Records for the exercise Start Marker

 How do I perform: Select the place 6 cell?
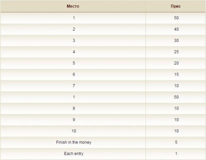click(74, 74)
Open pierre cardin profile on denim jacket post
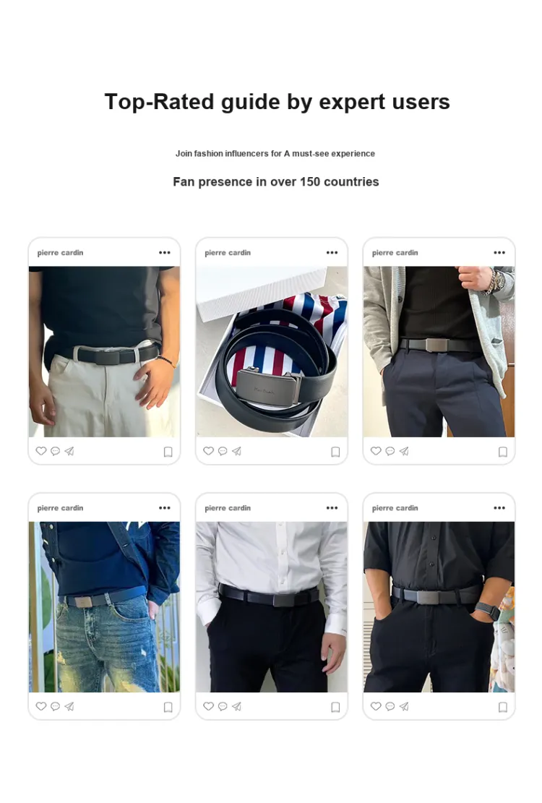Screen dimensions: 542x803 (x=60, y=508)
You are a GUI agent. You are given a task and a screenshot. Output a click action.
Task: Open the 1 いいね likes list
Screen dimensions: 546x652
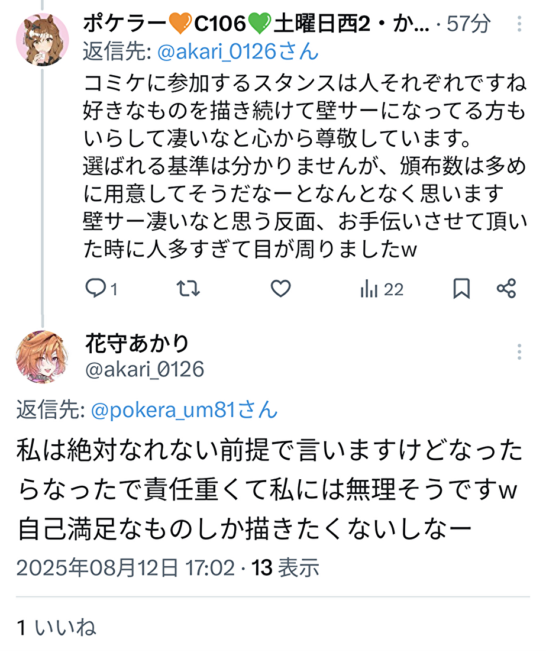(x=57, y=628)
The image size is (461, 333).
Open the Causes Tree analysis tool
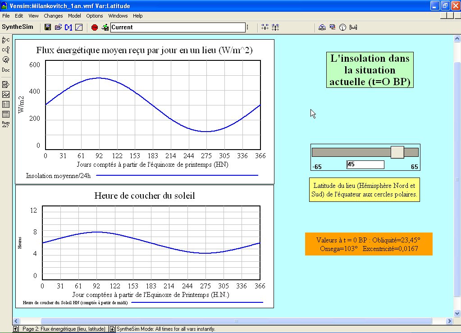pos(6,40)
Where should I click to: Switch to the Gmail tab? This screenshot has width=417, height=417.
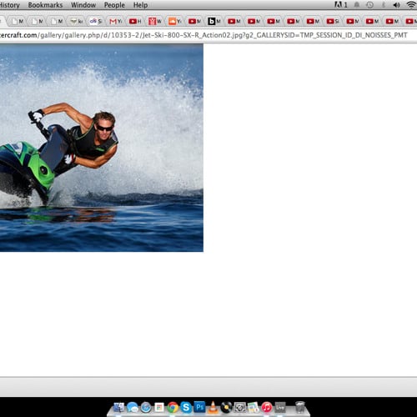tap(115, 21)
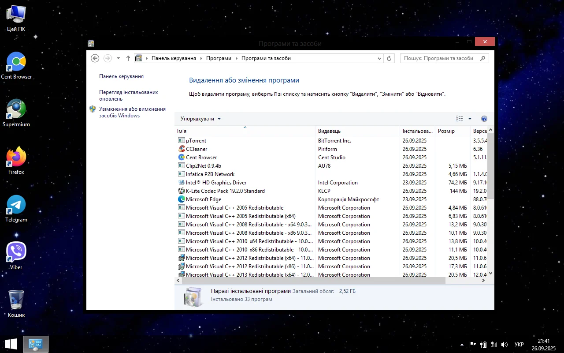The width and height of the screenshot is (564, 353).
Task: Click the Firefox desktop icon
Action: click(x=16, y=161)
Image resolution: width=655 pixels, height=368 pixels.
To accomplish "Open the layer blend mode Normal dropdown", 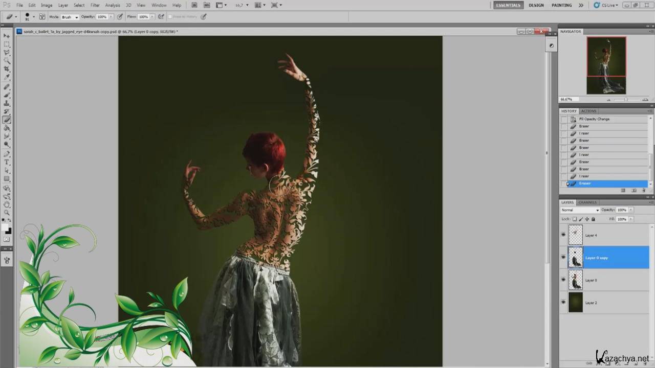I will [580, 210].
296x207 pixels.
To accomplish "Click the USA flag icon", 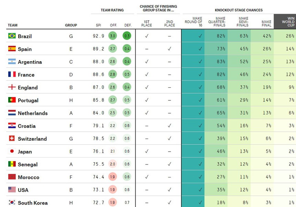I will point(12,190).
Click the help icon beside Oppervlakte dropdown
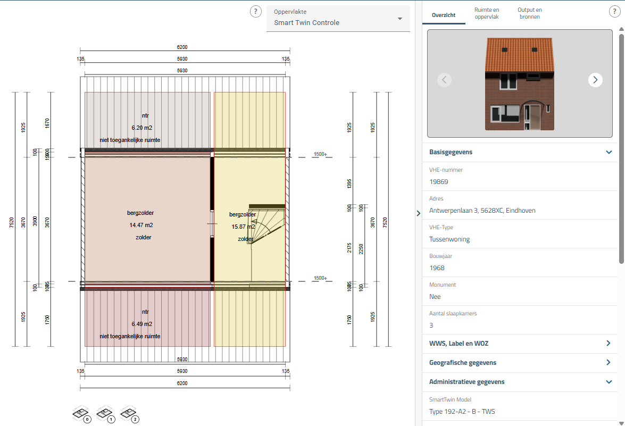 click(256, 12)
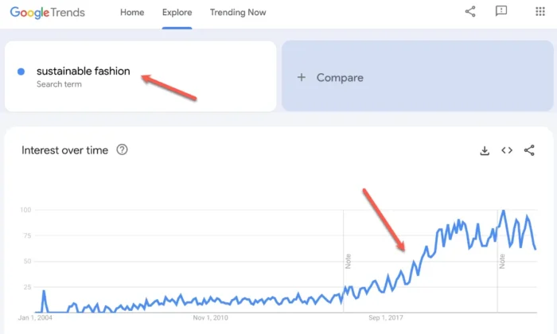Edit the sustainable fashion search term

tap(83, 72)
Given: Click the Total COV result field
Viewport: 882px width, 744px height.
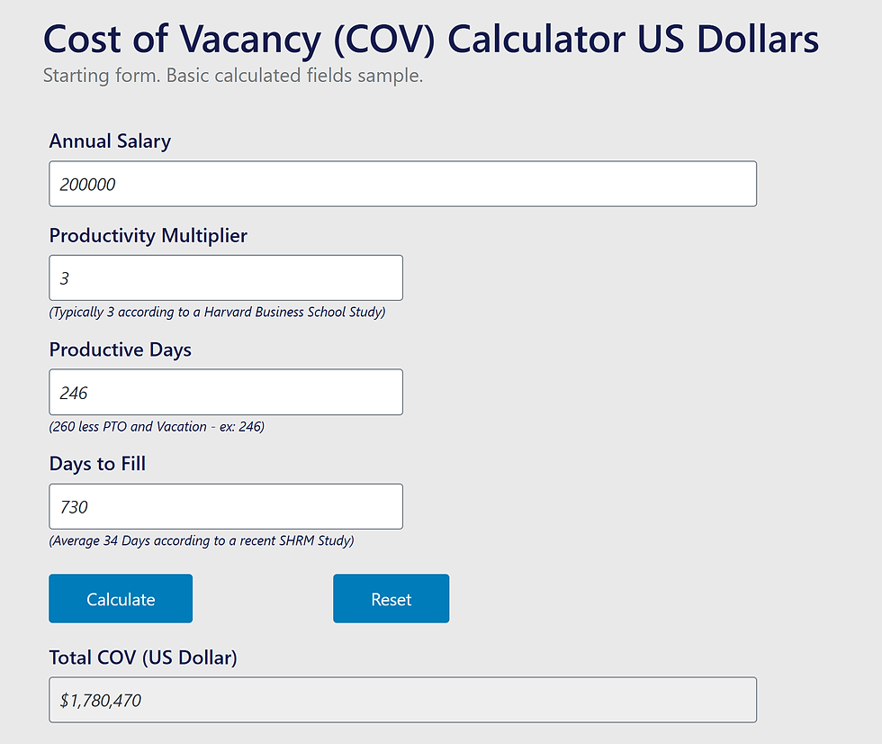Looking at the screenshot, I should pos(402,699).
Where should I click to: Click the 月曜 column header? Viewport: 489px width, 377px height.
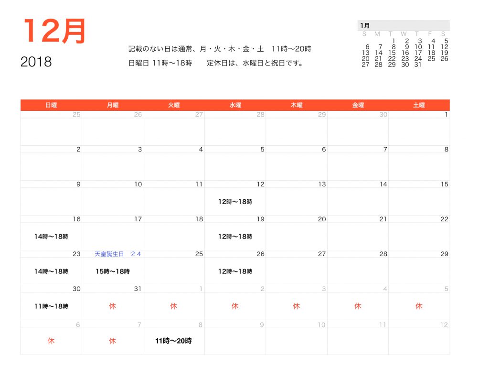tap(111, 105)
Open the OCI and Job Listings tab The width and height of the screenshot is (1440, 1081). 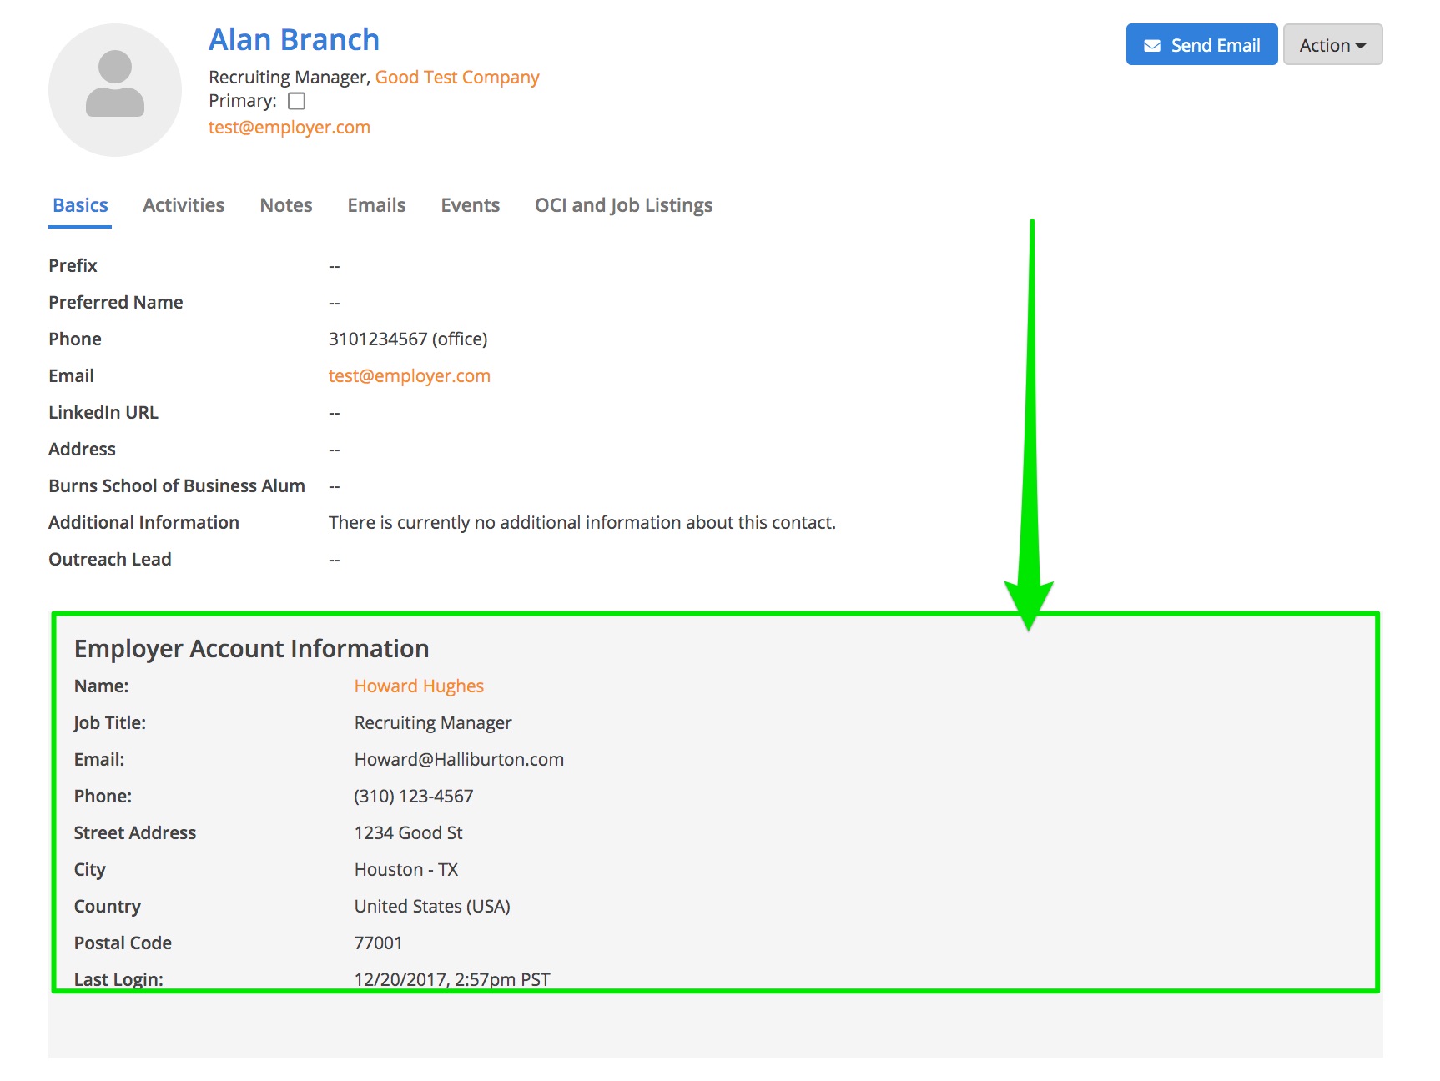623,205
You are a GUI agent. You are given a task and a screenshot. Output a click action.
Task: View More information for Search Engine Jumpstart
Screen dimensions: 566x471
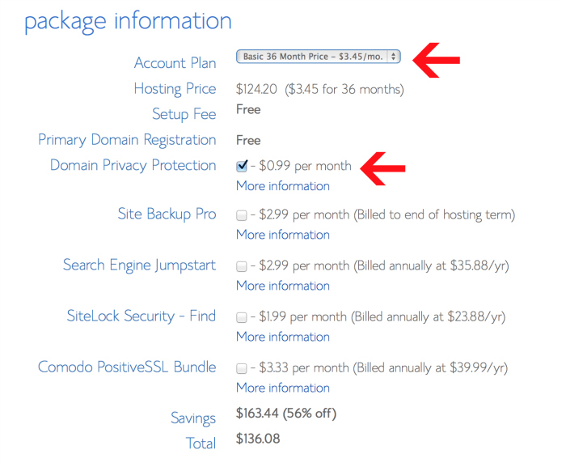(x=282, y=286)
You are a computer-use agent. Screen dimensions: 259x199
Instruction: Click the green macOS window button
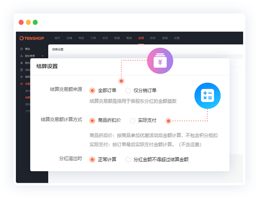[35, 22]
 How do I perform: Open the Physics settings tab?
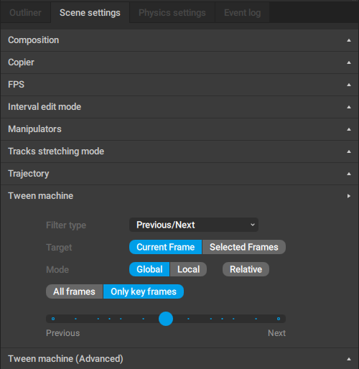coord(172,13)
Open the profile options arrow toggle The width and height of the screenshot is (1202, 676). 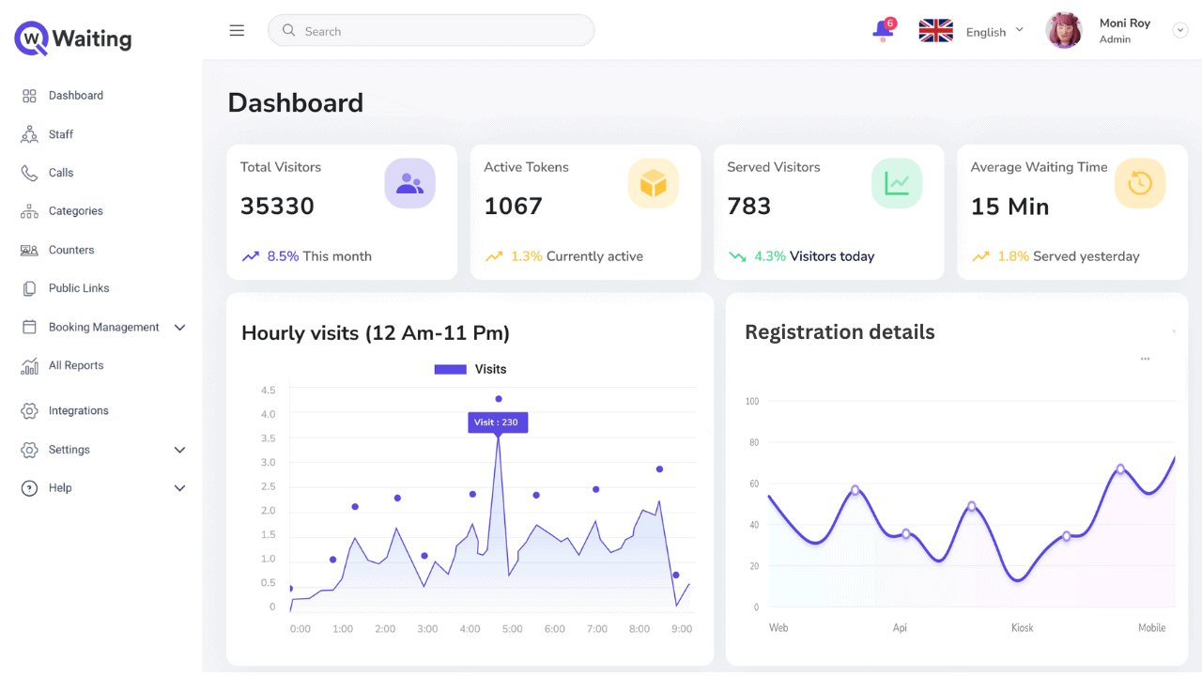(x=1179, y=29)
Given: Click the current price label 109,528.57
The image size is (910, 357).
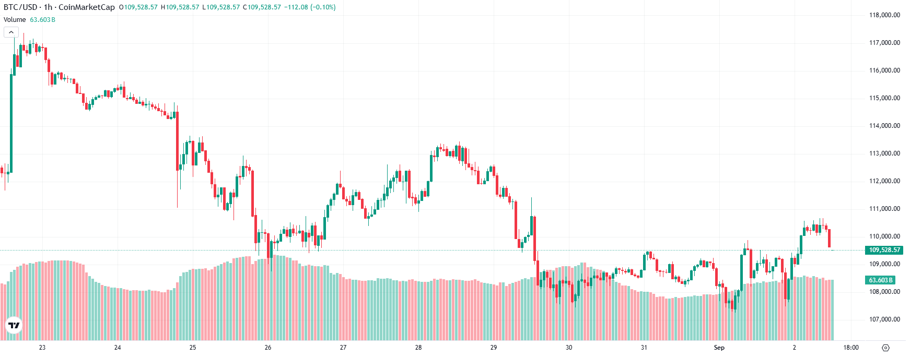Looking at the screenshot, I should (884, 250).
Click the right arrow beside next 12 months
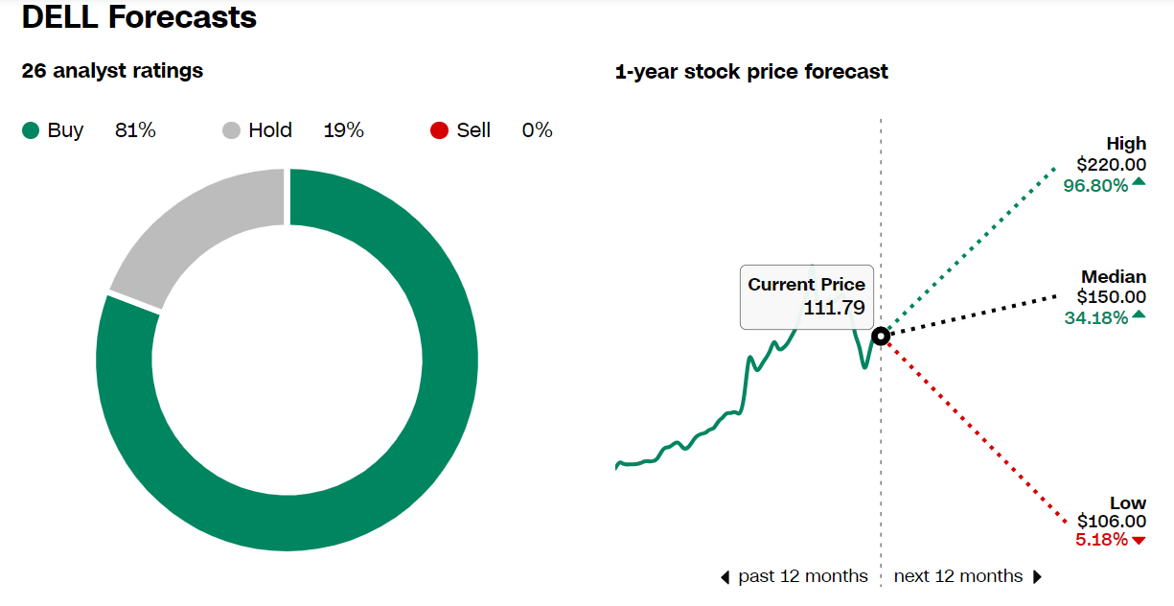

Records for the exercise End Marker

### What the task requires
Anywhere the listing shows the word "pixels", copy the full line.

### Response below
Image resolution: width=655 pixels, height=368 pixels.
296x207 pixels.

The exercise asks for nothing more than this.